What will the Trump administration look like?

If you were to walk uptown from where I now sit, happily ensconced in a cafe near the financial district, to where fifth avenue broadens into Central Park you would see a curious sight. Reporters clustered on the sidewalks, black town-cars and limousines depositing and collecting an endless stream of grandees and cognoscenti, cameras watching with voracious intensity the comings and goings to discern some hint of what the future might hold. Because by some strange alchemy sixty million American voters have transmuted Trump Tower into the American Versailles.

It may lack the architectural and artistic merit of the great French palace, or even of the dingy hunting lodge that preceded that structure. Personally I think the interior looks to have been decorated by a deranged and particularly gauche magpie, but it has all the crucial factors in common. Trump Tower is now the epicenter of the new regime, the seat of power, the venue of court and the home of he who would be king. That is why, night and day you can see the courtiers dancing and bobbing, jockeying for position and primacy. Because the question everyone is currently asking themselves right now is this: What will this new order look like?

There are three broad schools of thought on the subject right now. And each of them is strengthened by some particular appointment already announced.

The Alt-Right

I have resigned myself to having to write about what on earth the ‘alt-right’ is at some point. The fact that is necessary is frankly nauseating. Would that we could simply say they were irrelevant crazies unworthy of further discussion, but the appointment of their champion in the scruffy and belligerent personage of Steve Bannon  to a prime White-House post makes this sadly impossible.

To be brief this group is composed of hard-right, conspiratorial, traditionalist and anti-establishment movement of hardcore reactionaries often in thrall to racialised notions of American identity. White nationalism, or at least white identity-politics, anti-semitism and bigotry of sundry flavors is their stock in trade.

Already they have been disappointed by Trump’s backflip on the prosecution of Hillary Clinton, and I doubt this will be the last time their hopes are dashed on the rocks of Trump’s attempt to move towards the center. But I list them first, because they are his most ardent supporters. And I think when pressured and frustrated, this is where he will run. His home-base, if you will, where he will run if threatened.

If Trump goes along the path of an Alt-Right administration expect to see national registries of perceived undesirables, a more activist and authoritarian state and the reversal of current policies on housing desegregation and voting rights. Ethno-nationalism will be the order of the day.

The ‘Normal’ Republican

This would be the more white-bread option. Think of people like Reince Preibus, Paul Ryan, Mitt Romney and so on. They control congress as well as the traditional Republican organs of party support like the Club for Growth, the Chamber of Commerce and the NRA. They are also not that crazy. I would prefer if they were not even a little bit crazy, but as they say in the land of the blind the one eyed man is king.

If this is the route Trump goes with his administration, expect large scale tax-cuts, the changing of Medicare into a voucher system, the hollowing-out of the public education system in favor of public money going to charter schools, higher defence spending and the erosion of the social safety net.

The Pragmatist
More than any president since Eisenhower Trump is entering the white-house without a set ideological position. He is not ‘from’ any particular group, really. He sometimes sounds like a normal corporate Republican, sometimes like an old-school Union Democrat and sometimes like the running-dog of the Alt-Right. This leads some people to believe that he will govern pragmatically in a way that could unite the country, taking issues as they come and trying to solve them without being hidebound by any particular world-view.

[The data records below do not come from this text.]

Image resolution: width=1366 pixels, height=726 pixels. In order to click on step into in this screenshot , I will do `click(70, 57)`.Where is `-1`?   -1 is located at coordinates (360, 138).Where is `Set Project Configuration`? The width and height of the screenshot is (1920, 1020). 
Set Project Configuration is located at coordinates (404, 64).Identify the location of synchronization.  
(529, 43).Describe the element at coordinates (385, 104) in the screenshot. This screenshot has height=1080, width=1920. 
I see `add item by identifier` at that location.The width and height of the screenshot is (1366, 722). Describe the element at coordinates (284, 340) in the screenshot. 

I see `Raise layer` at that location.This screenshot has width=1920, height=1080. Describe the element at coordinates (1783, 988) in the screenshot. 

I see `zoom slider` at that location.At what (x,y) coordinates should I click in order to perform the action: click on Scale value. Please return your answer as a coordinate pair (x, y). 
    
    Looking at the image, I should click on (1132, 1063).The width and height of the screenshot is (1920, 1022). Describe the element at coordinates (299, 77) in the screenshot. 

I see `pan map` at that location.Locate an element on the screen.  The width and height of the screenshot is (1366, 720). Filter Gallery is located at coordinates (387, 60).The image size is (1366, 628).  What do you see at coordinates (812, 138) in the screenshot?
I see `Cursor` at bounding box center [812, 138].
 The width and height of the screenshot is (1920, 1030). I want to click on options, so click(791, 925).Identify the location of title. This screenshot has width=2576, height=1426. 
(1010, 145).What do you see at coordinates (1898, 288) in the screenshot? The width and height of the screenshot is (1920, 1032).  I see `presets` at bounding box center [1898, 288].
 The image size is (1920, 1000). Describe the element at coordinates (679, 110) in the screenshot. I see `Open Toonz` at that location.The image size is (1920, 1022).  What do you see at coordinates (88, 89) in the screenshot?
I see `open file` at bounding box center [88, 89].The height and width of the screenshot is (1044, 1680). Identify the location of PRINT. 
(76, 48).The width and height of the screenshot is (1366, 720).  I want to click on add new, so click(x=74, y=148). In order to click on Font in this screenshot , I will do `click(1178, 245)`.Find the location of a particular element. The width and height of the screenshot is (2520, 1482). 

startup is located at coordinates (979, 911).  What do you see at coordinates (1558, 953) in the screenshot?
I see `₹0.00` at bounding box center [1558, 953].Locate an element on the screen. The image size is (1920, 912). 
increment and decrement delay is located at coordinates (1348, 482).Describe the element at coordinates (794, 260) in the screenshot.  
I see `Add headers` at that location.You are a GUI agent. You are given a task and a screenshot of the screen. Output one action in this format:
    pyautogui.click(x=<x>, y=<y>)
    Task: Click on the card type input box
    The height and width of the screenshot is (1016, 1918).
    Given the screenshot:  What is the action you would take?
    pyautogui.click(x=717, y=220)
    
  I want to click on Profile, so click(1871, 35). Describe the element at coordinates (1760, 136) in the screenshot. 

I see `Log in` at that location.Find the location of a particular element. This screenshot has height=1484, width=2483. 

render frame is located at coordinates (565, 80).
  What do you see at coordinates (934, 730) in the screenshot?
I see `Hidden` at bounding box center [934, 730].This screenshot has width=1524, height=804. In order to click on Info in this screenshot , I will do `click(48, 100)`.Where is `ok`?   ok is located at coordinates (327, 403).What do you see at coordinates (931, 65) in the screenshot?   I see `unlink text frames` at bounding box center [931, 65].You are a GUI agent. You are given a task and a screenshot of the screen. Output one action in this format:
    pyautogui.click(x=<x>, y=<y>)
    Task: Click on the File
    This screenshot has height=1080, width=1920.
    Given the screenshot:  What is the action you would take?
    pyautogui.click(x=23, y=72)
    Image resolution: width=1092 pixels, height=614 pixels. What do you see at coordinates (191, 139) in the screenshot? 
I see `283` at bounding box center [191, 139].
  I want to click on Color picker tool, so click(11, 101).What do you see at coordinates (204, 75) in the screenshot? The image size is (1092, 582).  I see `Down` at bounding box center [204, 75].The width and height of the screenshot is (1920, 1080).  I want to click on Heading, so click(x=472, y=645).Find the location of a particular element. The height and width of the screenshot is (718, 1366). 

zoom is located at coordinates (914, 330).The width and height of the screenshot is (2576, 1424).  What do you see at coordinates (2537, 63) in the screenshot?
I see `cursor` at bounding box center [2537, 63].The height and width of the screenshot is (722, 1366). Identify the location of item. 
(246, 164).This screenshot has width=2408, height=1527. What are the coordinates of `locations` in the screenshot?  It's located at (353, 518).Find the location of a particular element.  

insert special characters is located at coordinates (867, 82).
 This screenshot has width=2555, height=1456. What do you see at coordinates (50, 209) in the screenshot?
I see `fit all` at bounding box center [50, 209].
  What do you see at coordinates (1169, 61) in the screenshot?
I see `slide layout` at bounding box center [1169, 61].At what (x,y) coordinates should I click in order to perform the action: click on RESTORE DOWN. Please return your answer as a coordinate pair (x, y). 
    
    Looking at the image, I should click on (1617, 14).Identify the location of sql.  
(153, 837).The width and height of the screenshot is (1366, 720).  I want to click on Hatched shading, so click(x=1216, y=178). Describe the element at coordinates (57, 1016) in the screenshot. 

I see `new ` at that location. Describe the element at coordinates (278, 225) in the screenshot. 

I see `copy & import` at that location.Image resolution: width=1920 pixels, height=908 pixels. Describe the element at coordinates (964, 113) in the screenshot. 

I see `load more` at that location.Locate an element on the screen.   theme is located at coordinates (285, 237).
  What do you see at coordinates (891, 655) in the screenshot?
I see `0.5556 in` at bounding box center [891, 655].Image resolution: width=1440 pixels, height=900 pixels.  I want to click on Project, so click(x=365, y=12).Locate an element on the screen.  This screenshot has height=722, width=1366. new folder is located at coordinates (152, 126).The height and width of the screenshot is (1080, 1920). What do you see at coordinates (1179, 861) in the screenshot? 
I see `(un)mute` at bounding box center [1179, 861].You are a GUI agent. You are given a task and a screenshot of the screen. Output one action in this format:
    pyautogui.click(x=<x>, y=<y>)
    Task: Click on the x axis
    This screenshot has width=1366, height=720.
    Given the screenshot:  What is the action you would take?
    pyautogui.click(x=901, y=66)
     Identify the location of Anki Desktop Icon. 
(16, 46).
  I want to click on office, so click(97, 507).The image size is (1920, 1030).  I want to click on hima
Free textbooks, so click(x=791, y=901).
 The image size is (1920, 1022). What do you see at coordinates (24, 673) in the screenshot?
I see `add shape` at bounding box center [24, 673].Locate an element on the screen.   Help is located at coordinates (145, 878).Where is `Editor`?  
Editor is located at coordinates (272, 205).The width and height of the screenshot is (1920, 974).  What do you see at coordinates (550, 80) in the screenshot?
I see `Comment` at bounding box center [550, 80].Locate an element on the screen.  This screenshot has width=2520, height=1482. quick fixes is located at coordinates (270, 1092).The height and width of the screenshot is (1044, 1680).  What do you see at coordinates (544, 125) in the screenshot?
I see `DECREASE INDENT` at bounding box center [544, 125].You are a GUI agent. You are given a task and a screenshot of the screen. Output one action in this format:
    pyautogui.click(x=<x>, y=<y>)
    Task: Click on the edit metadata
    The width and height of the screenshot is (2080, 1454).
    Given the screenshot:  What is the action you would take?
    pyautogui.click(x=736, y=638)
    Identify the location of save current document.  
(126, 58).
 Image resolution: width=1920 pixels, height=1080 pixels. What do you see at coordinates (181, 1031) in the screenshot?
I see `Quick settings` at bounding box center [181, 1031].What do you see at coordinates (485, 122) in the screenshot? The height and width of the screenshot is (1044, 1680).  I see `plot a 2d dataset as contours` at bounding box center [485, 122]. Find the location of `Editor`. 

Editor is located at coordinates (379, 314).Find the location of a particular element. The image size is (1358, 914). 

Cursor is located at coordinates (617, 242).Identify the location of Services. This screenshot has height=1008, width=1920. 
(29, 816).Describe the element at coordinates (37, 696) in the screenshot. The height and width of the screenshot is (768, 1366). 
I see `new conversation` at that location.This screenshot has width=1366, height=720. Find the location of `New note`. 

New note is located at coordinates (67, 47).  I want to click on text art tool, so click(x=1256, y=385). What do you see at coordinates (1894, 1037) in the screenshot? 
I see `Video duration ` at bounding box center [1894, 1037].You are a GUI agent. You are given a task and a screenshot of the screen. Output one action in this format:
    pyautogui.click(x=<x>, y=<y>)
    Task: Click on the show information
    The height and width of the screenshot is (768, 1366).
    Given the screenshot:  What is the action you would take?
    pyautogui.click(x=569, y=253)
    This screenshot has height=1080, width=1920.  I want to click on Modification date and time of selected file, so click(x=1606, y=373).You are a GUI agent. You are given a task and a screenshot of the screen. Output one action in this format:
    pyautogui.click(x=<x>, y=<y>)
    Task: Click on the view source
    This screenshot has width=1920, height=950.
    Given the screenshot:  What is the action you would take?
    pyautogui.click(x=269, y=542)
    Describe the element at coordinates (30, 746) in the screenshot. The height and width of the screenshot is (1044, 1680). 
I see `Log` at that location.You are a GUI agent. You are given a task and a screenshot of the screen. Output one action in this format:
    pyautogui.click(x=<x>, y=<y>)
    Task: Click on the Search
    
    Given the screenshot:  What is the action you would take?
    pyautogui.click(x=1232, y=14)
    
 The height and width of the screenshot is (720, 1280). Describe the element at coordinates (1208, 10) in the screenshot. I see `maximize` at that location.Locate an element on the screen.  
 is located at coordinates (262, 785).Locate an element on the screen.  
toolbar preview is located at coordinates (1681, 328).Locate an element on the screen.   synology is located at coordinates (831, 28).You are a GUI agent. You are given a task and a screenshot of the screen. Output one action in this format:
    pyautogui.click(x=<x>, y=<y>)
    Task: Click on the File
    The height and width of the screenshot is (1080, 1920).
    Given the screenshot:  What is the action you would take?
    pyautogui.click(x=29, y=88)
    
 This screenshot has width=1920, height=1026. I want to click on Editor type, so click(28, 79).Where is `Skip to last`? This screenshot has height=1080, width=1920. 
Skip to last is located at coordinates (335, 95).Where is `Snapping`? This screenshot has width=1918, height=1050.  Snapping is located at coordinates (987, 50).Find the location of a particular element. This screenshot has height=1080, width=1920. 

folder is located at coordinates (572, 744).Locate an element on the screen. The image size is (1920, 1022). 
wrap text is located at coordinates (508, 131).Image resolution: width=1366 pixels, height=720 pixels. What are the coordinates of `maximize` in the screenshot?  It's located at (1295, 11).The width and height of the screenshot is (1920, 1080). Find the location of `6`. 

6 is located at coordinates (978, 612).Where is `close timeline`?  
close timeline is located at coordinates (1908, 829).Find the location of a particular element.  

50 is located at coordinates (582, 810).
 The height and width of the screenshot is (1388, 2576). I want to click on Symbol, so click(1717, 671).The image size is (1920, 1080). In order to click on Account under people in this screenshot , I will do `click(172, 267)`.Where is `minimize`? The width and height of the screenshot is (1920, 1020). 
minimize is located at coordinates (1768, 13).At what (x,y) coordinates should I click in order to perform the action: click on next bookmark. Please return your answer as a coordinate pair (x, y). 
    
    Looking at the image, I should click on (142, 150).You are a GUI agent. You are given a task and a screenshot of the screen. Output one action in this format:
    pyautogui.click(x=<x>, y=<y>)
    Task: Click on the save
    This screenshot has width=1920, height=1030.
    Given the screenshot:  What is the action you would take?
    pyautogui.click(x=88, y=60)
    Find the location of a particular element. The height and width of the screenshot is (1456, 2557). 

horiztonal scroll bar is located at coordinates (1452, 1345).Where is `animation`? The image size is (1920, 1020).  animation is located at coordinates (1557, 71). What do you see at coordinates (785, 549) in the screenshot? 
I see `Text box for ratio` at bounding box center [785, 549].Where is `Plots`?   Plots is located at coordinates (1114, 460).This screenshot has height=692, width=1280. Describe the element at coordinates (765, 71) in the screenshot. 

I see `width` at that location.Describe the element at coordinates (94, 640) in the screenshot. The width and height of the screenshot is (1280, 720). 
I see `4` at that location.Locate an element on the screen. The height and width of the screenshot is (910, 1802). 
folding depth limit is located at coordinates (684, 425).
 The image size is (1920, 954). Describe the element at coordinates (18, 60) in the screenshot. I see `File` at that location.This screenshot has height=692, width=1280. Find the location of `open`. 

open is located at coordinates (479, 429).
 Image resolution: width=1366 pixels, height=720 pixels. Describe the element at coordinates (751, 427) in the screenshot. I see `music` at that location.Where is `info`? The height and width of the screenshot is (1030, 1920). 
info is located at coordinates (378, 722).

That is possible. But unlikely. As the great British socialist Aneurin Bevan once said the problem with standing in the middle of the road is that you get hit by cars going both ways. And Bevan never had to deal with the 24 hour, hyper-charged, social-network driven circus we are currently pleased to call the media. Which could end up being somewhat tragic, as this is probably where Trump’s corporate leadership style and personal inclinations would probably lead him.

For example. Trillion dollar infrastructure package? Small-Government and libertarian leaning Republicans will have kittens. Huge tax cuts? Liberal democrats will go crazy and start painting him as an out of touch plutocrat. Go after Roe V Wade? Women’s groups will burn him in effigy. Accept marriage equality as settled law? Religious conservatives will desert him in droves. This is one of the reasons America is so neatly sorted ideologically and demographically right now.  Your failure to observe the shibboleths of a particular group will be shouted from the rooftops, irrespective of the fact that you are aligned with them 75% of the way. Just ask Hillary Clinton.

So what will it be like?

To be honest, God only knows. But it will certainly be interesting. My money is on a confused and haphazard administration without the steadying influence of any kind of keel of ideological consistency. Under pressure I think he runs to the right-wing.

But the crucial problem for him is he has no great constituency in the professional Republican party. He brought them to him because of his popularity with voters and his comparison to Clinton. But President’s are not compared to the alternative as candidates are, the are compared to the protean ideal. If his numbers start to collapse the vultures will begin to circle, tearing strips off him to protect their own political futures. That is when circus begins. ‘May you live in interesting times’ indeed.

What will the Trump administration look like?